На похоронах было тихо и немноголюдно. С утра прошел дождь, песочные дорожки кладбища вспухли, всюду журчали ручейки, под ногами хлюпало, а грязь липла к подошвам.
Люба беззвучно плакала, Лешка всхлипывал. Люди за спиной Ефимыча, слава богу, молчали.
Ефимыч вертел головой, искал черную тонированную иномарку, но не находил. Вроде бы, Прохоров уже должен был обо всем знать. Странно, что прошло два дня с момента экспертизы, а Прохоров до сих не предпринял никаких действий.
Ефимыч знал, что реакция пошла. Сразу после того, как он отправил результаты экспертизы куда следует, ему позвонили из областного отделения. Майор Скупцов, который сам когда-то похоронил жену и ребенка, сухо поинтересовался, в своем ли Ефимыч уме.
– Тебя же там сожрут, – сказал он.
– И пусть жрут, – согласился Ефимыч. – Я готов.
– Кашу ты заварил, не расхлебать. Головы полетят.
– Я готов, – снова повторил Ефимыч.
На этом разговор замялся, майор уныло пожелал удачи и отключился. А Прохоров так и не приехал.
Гроб опустили в яму. Люба заревела еще громче, навзрыд, выбросив руки к небу, и хотела прыгнуть следом за гробом, но кто-то ее удержал. Ефимыч безучастно следил за тем, как двое молодых ребят, похожих на Серафима, забрасывают яму землей. Что-то в Ефимыче надломилось. Что-то было не так, как раньше.
Вскоре на месте могилы возник угловатый холмик сырой земли. В него неловко воткнули косой деревянный крест, сложили венки. Люба уронила на землю фотографию в рамке – хотя говорили, что не нужно сейчас приносить, все равно земля будет устаиваться, и для нормального креста или могильной плиты еще много времени. Но вот ведь – уронила, в цветы, и, присев на колено, беззвучно содрогалась от плача.
Ефимыч взял Лешку за руку, сжал крохотную ладошку, и потянул за собой, к дороге.
– Деда, а мама? – спрашивал Лешка. У него в глазах тоже стояли слезы.

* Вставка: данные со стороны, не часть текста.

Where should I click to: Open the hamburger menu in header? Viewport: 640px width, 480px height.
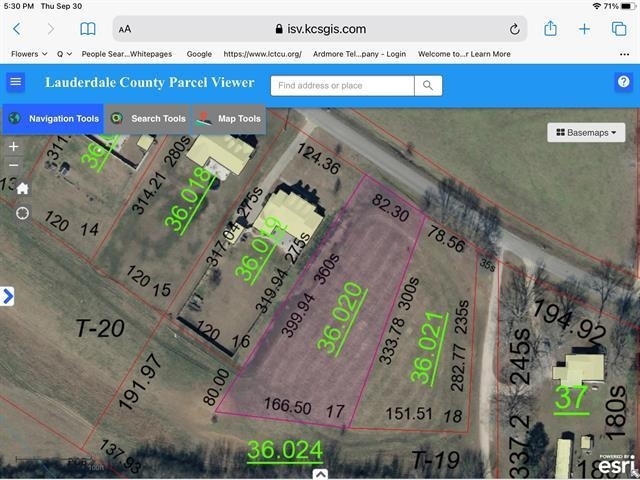pos(15,83)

– Мама скоро догонит, – говорил Ефимыч. – Мама немного посидит, и догонит.
После кладбища поехали в тесную от народа квартиру. Тихо, робко рассаживались гости. Кто-то вполголоса спрашивал, будет ли водка, или на похоронах нельзя? Ефимыч забился в мягкое кресло у телевизора и смотрел на происходящее с тоской. Он очень хотел, чтобы быстрее наступила ночь, и можно было бы пойти домой. О сне Ефимыч не думал. Он не спал уже двое суток, хоть и напивался до полуобморочного состояния.

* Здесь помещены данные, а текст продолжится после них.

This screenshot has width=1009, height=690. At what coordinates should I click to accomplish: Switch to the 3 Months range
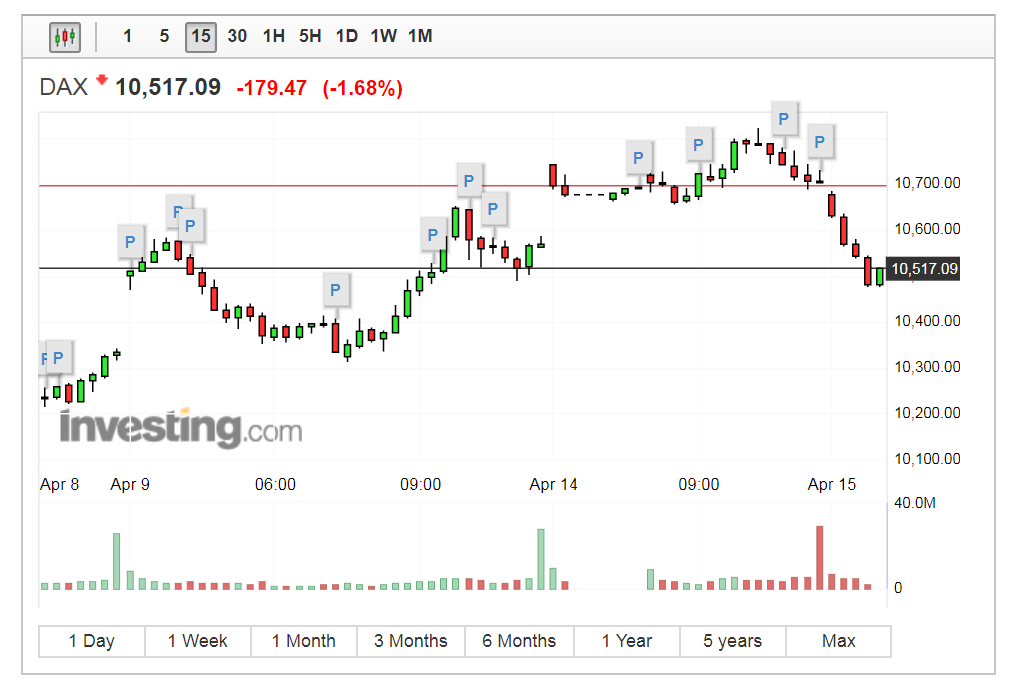(410, 641)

А люди все приходили, усаживались, начинали есть, пить, разговаривать, поминать. Пошли разговоры о жизни и о смерти, о тщете сущего, о низких зарплатах, пьющих мужьях и справедливости. Кто-то предложил выпить за то, чтобы убийц Костика непременно нашли, и Люба заплакала вновь. Несколько человек посмотрели на ссутулившегося Ефимыча, а он молчал, не зная, что сказать. Так хотелось подняться и влепить всем им несколькими хлесткими фразами прямо по лицу. Сделал, мол, все, что мог. А вы что сделали? Нельзя добиться справедливости, пожирая соленые огурчики и запивая их водкой. Нельзя! И от осознания этого, презираете других, сваливаете на них свою беспомощность, осуждаете, коситесь, шепчетесь! Попробовали бы сделать что-нибудь. Хотя бы по-честному, открыто! Хотя бы раз в своей жизни!

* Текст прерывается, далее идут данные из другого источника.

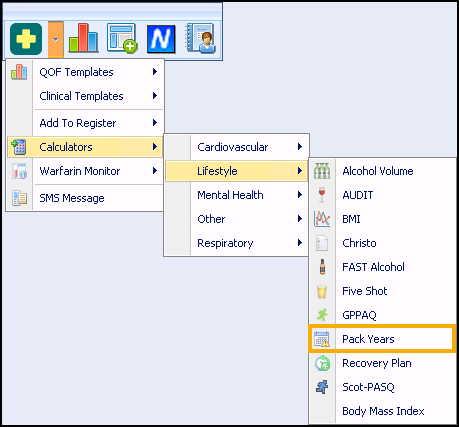Click the notebook with person icon
The height and width of the screenshot is (427, 459).
click(x=201, y=38)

Не сказал. Встал и вышел на кухню, где набрал стакан холодной воды и выпил. Потом увидел на столе бутылку водки, припрятал ее в сумке и засобирался домой.
В комнате говорил тост Юрий Владимирович, уже пьяный, с румянцем на щеках. Он возвышался над сидящими, пошатывался, то и дело заглядывал в рюмку, будто в надежде обнаружить там что-то другое, нежели водку.
– Если бы я только мог… – говорил он с безнадежной горечью в голосе, – …если бы в моей власти было изменить что-либо, предугадать судьбу, заставить всю эту мразь убраться из нашего славного поселка…
Ефимыч не дослушал, взял Любу под локоть и вырвал ее из душного пьяного бреда комнаты.
– Уже уходишь? – спросила она дурным голосом, дыхнув на Ефимыча лекарствами и алкоголем.
– Убегаю, – отозвался он. – Люб. Я, это, извини. На. Это вам с Лешкой на жизнь. Спрячь куда-нибудь.
Ефимыч вытащил из сумки плотный сверток и вложил в Любины руки.
– Это что?
– Это, Люба, деньги. Думал, куплю дачу, вас туда перевезу. Будем жить семьей, чтобы грибы, ягоды, рыбалка. И чтобы Лешка здоровым вырос… А вот видишь, как сложилось.
– Откуда? За Костика? – Люба замахнулась, но Ефимыч вовремя прижал дочь к себе, крепко, чтобы не смогла вырваться, и начал сбивчиво шептать на ухо обо всем, что сделал за последние дни. О протоколах, которые разослал, об интервью с журналистом областной газеты, о звонке знакомому в Москву, который пообещал поднять шумиху через новомодные ЖЖ и twitterы… И еще о деньгах, что прятал в поддоне печатной машинки. И о том, как ему звонил майор из области. И о Прохорове, который наверняка скоро приедет разбираться.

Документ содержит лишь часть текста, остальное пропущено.